I am considering one of the two Logitech Harmony remotes (Harmony One or the 1000) and was wondering what some of you recommend? Based on my research (limited), the Harmony One is a fine remote that performs very well - thoughts?


----------



## mechman (Feb 8, 2007)

I have a Harmony 880 and I love it. And I've heard good things about the One.


----------



## epereira (May 12, 2008)

Well I bit the bullet and purchased a Logitech Harmony One remote yesterday. It has a great feel and weight to it and the touchscreen is nice and responsive. I programmed it to pretty much control all the components in my HT system (including the Marantz AV unit) and it works perfectly!


----------



## 1canuck2 (Jul 14, 2009)

I was faced with the same decision and also went with the Harmony One. I currently own a 670. There were a few reasons for this:

Price; the 1000 looks wonderful, but it ain't cheap.
WAF; the 1000 looks cool, but it would be more daunting to my wife I believe, whereas the H1 is "familiar/traditional".
"Sturdiness"; this is not based on any real research, but the 1000 looks easier to drop and easier to break, whereas the One is a pretty traditional remote (that I can likely slip into my cup holder when I am not using it).

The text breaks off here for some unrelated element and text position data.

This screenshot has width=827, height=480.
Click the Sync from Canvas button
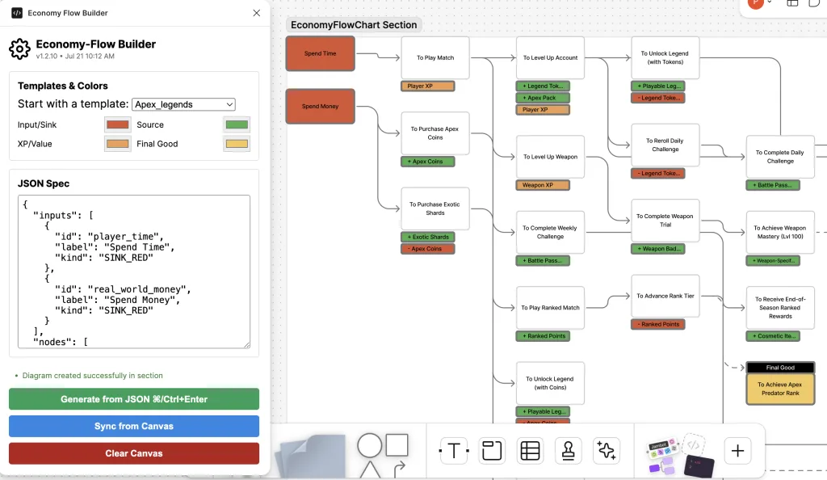[134, 426]
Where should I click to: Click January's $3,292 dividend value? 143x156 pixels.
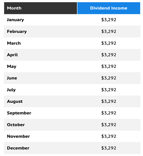click(x=109, y=20)
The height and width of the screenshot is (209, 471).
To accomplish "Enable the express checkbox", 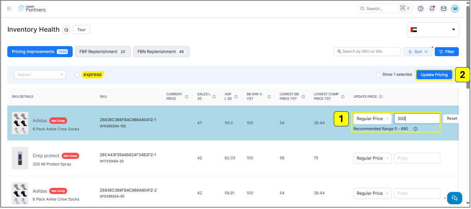I will tap(77, 75).
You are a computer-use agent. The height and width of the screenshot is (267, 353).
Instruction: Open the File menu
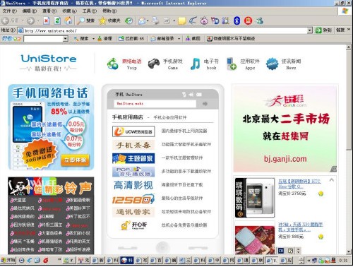pos(9,11)
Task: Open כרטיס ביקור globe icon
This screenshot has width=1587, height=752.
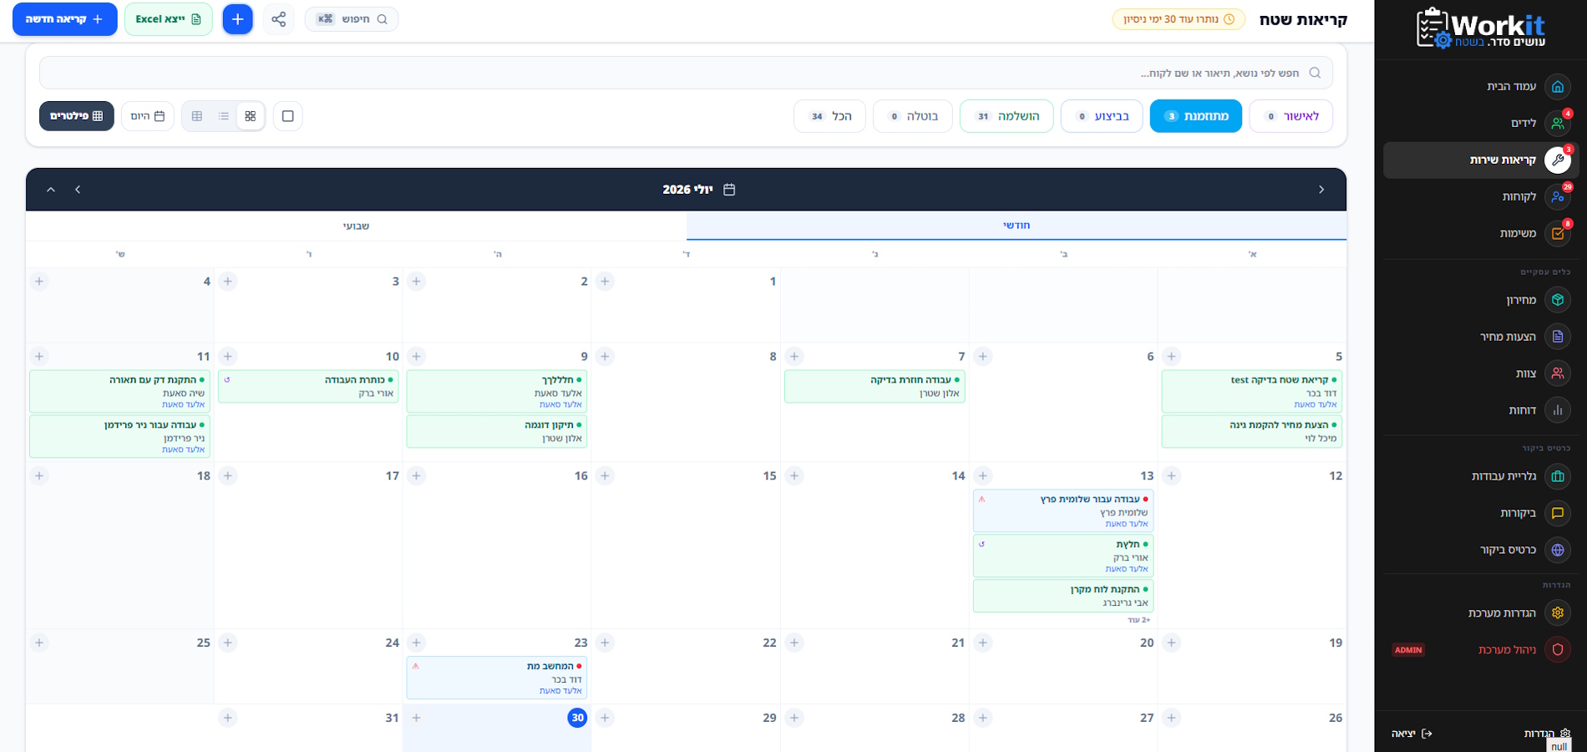Action: pos(1558,550)
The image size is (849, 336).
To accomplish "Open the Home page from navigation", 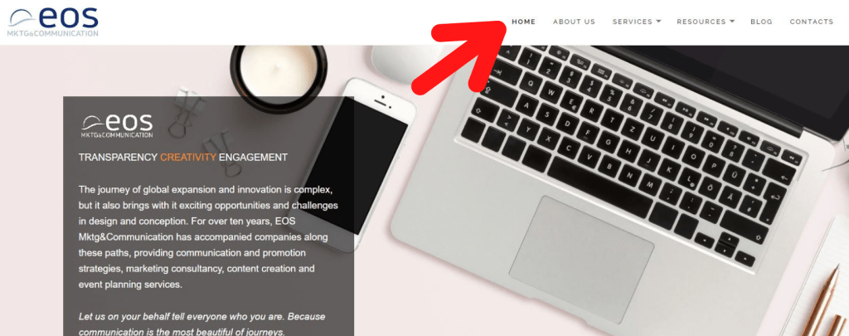I will tap(524, 22).
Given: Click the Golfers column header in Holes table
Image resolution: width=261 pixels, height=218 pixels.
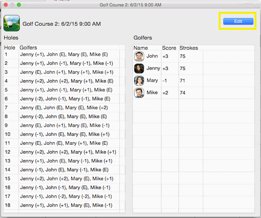Looking at the screenshot, I should click(28, 48).
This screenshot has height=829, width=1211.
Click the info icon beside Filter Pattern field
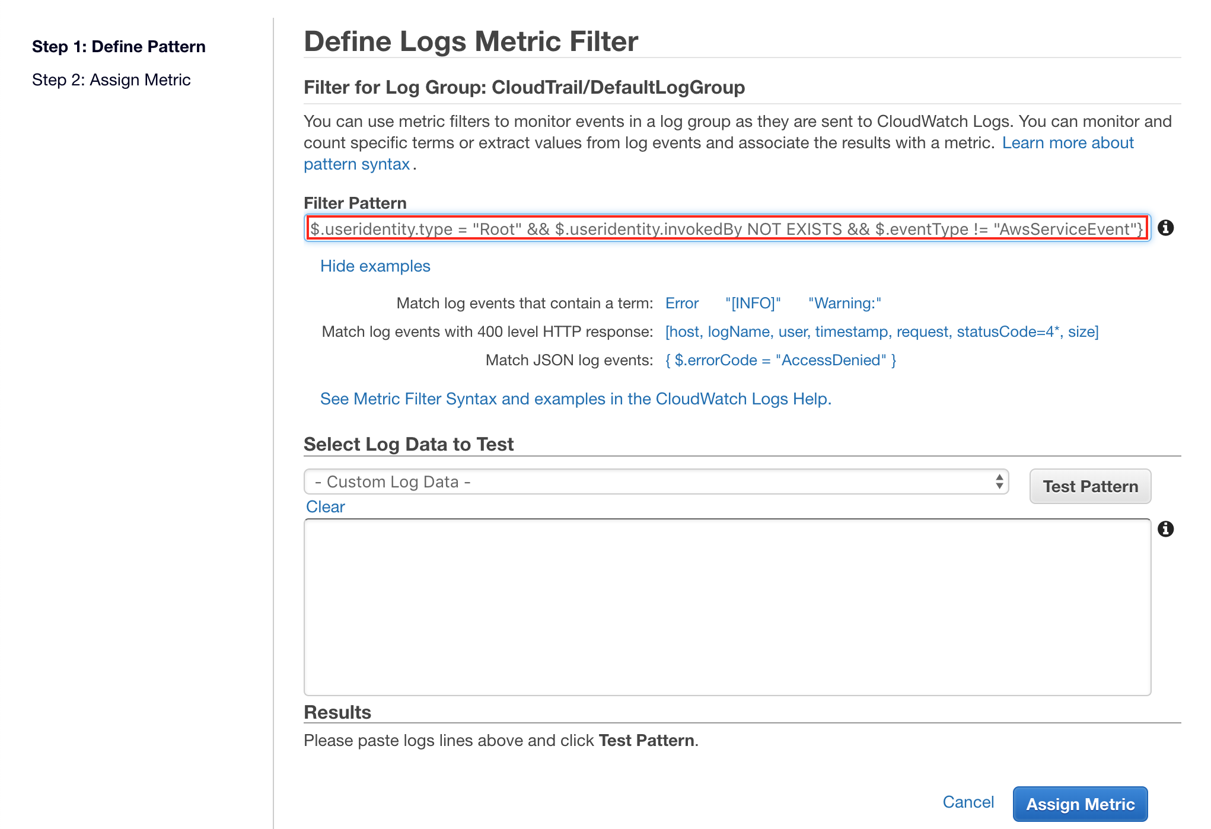(x=1165, y=228)
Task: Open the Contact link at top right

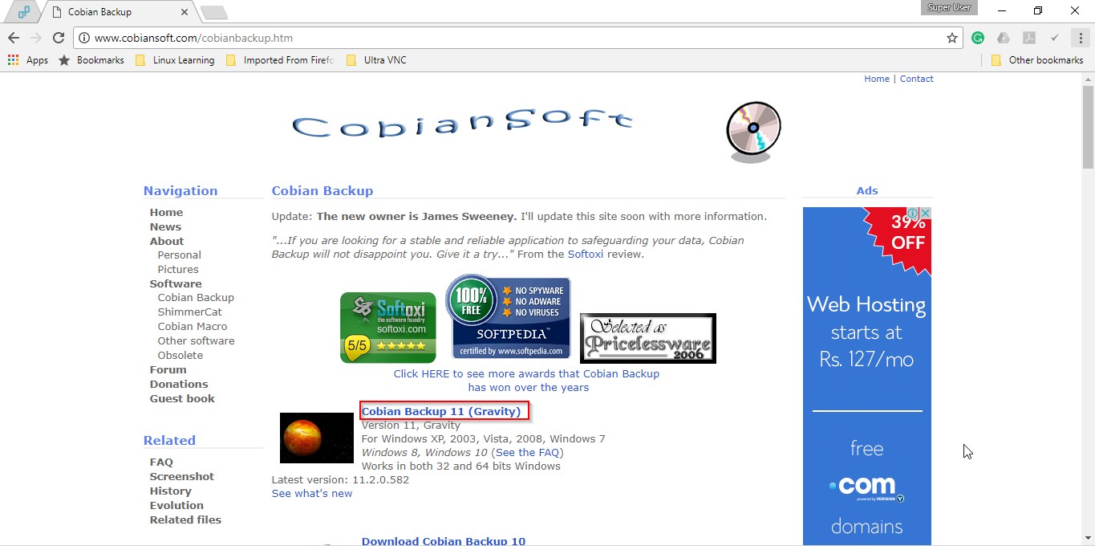Action: tap(916, 79)
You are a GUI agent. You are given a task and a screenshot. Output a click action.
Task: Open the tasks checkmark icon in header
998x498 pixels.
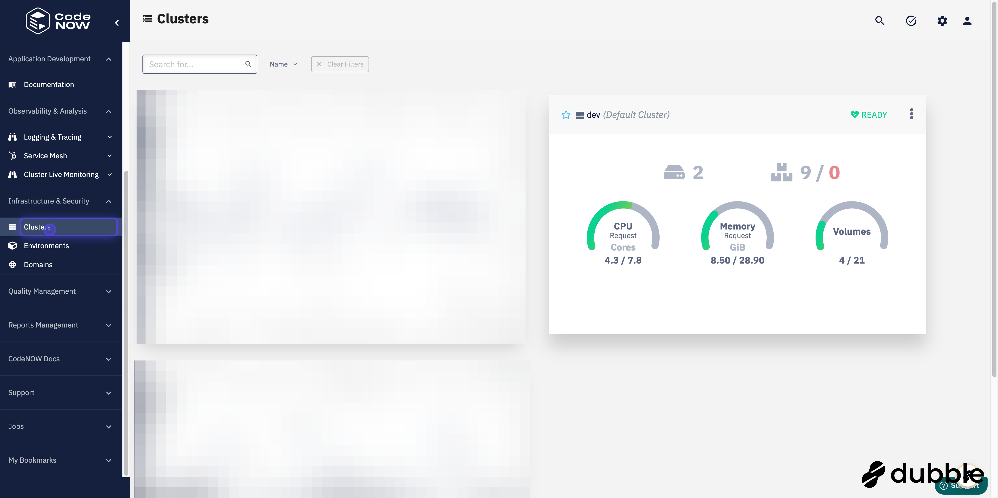click(911, 21)
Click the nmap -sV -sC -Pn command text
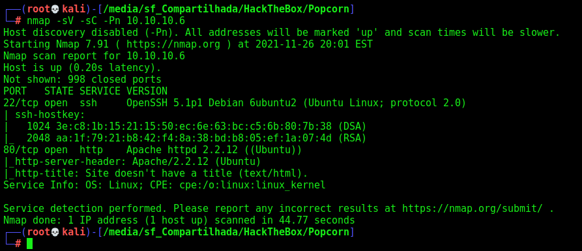 (106, 21)
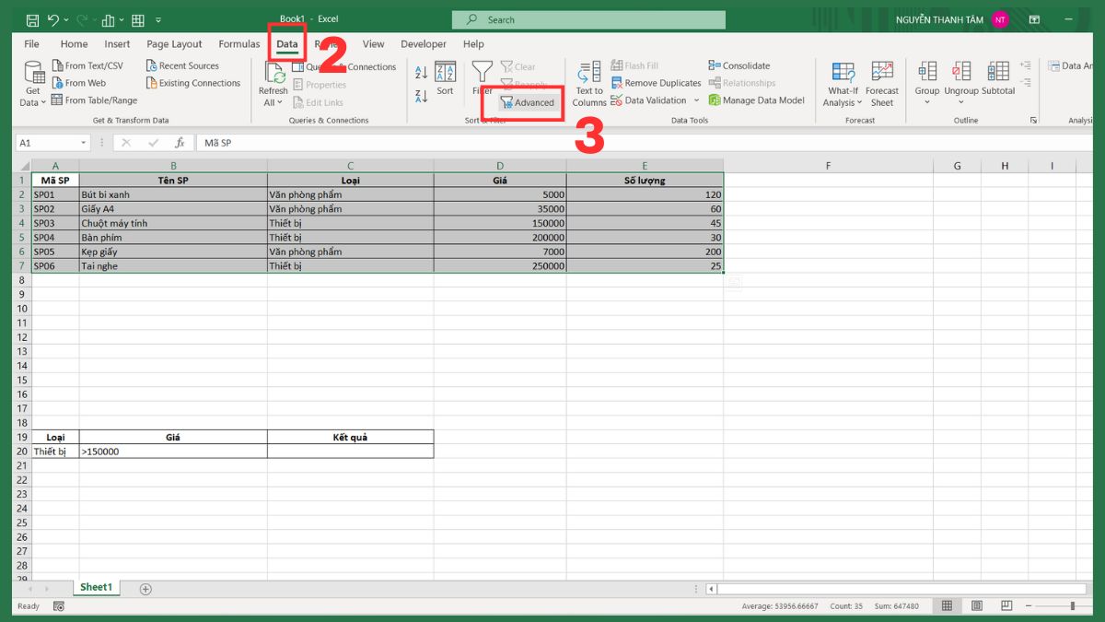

So I ordered it. Haven't got it yet, but should be picking it up today.


----------



## Tommy (Apr 20, 2006)

The 1100 model actually fixes all the mistakes/bugs reported in the 1000 model. The Harmony One has many good reports but doesnt have RF capabilities.


----------



## 1canuck2 (Jul 14, 2009)

Bah! I just got my Harmony Remote and the base will not charge the remote. I plug the cord into the base, plug it into the wall and there's supposed to be a glowy white lite on the base to indicate it has power. Mine has no light 

I've tried multiple outlets so that's not the issue. I have tried reseating the power connector and cannot make the LED come on.

Not happy


----------



## Tommy (Apr 20, 2006)

Trying taking the battery out and putting it back in; just to ensure it is making full contact.


----------



## 1canuck2 (Jul 14, 2009)

Hey,

Thanks for the reply/suggestion. I tried that and it made no difference. I am pretty certain the issue is with the base. The remote itself turns on (from the partial charge in the battery), but when I put it on the base - nothing.

Can someone who owns the One confirm, does the light on the base glow ALL the time, or only when the remote is docked?


----------



## 1canuck2 (Jul 14, 2009)

Well, I RMAed the One and got a cross-shipped new replacement. It all works good now. The light does indeed glow whether or not the remote is docked (but you can switch it off with a switch under the base).

The remote itself is very nice, feel better than my old 670. I haven't had a huge chance to play with it though because my HT is not yet set up...


----------